Not to be confused with the disco-era Salsoul Orchestra, the Souljazz Orchestra is one of those horny dance bands that are springing up around the world, paying tribute to crate-dug genres like salsa, reggae, and Afrobeat by replicating them faithfully or mixing them all together. They’re based in Ottawa, though Brooklyn would probably give them tax breaks and a ticker tape parade if they decided to immigrate.
The first thing you notice about their fifth album Solidarity is its sound: warm and dark, musty and fusty. A loud and deliberate walking bass plays counterpoint with staccato horn tuttis that feel stuck between your teeth. It sounds like an old record because they recorded it on old equipment, eight track tape; according to leader Pierre Chrétien, they “also decided to do the whole thing in mono”; presumably he means recorded and mixed. This was a nostalgic move and you’re right to be wary, but their engineering choices serve their songs in ways that a flatter digital sound wouldn’t. The instruments and voices seem to interact within physical space; all these weird little snarls and exclamations of “huh!” lurk in the background. Simply listening to this sound is a pleasurable experience, sort of like staring at a Fania album cover, never mind what’s inside.
The sound renders their genre exercises pleasant, but their genre exercises are also really good songs. Chrétien wrote or co-wrote most of them, and you can imagine an actual reggae band, Culture or somebody, covering his rootsy tune “Jericho”, its melody reminiscent of Bob Marley’s “Buffalo Soldier”. (There’s a great echoing horn stab when the walls tumble down.) They continue the Rasta imagery into the title of “Conquering Lion”, only the instrumental isn’t reggae, it’s a funky minor-key strut whose melody could easily be stolen by some Gypsy brass band. Flashy solos, too, from a band whose last album Rising Sun was an acoustic jazz set.
The Orchestra races through genres with confidence: “Serve & Protect” is Afrobeat thick with organ; the samba “Cartão Postal” and the salsa “Ya Basta” blend complex percussion parts, call and response vocals, and punchy horn lines into nonstop grooves. The versatile Senegalese-Canadian singer Elage M’baye leads four tunes, including covers of Orchestra Baobab’s straightforward funk “Kelen Ati Leen” (sounds like M’baye’s singing “killin’ it”) and the Amadou Mboup number “Nijaay” (sounds like M’baye is channeling Youssou N’Dour).
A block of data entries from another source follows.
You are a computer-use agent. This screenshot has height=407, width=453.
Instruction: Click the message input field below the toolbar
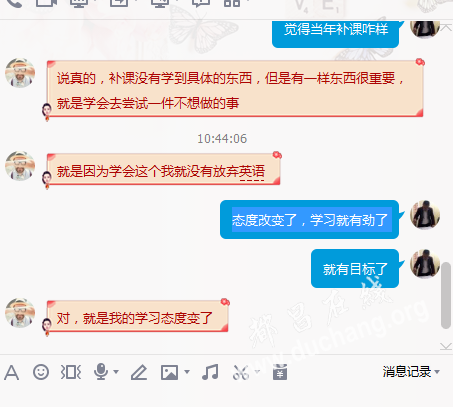(226, 396)
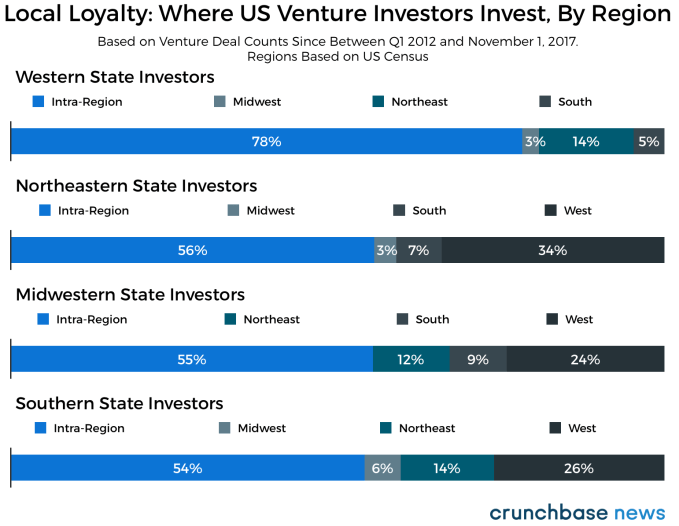Image resolution: width=679 pixels, height=526 pixels.
Task: Click the 34% West bar segment
Action: point(553,250)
Despite the retrophilia and specialism in all styles, the Souljazz Orchestra never seems to spin its musical wheels. They attack each genre like it’s never been heard before. The album’s longest song and highlight, “Serve & Protect”, speeds along relentlessly like a cop car with its lights on, but it also goes through different levels of intensity, building and backing off, wave on wave of escalation, packing a Fela-style epic into six and a half minutes. Their simple but effective melodies use different note lengths and timbres to their advantage, as though Chrétien, his cowriters, and bandmates experimented to see how many effects and techniques they could incorporate into these genres. The ten songs of Solidarity draw from a huge variety of old music, but the Souljazz Orchestra always knows how to make a simple staccato speak with immediacy.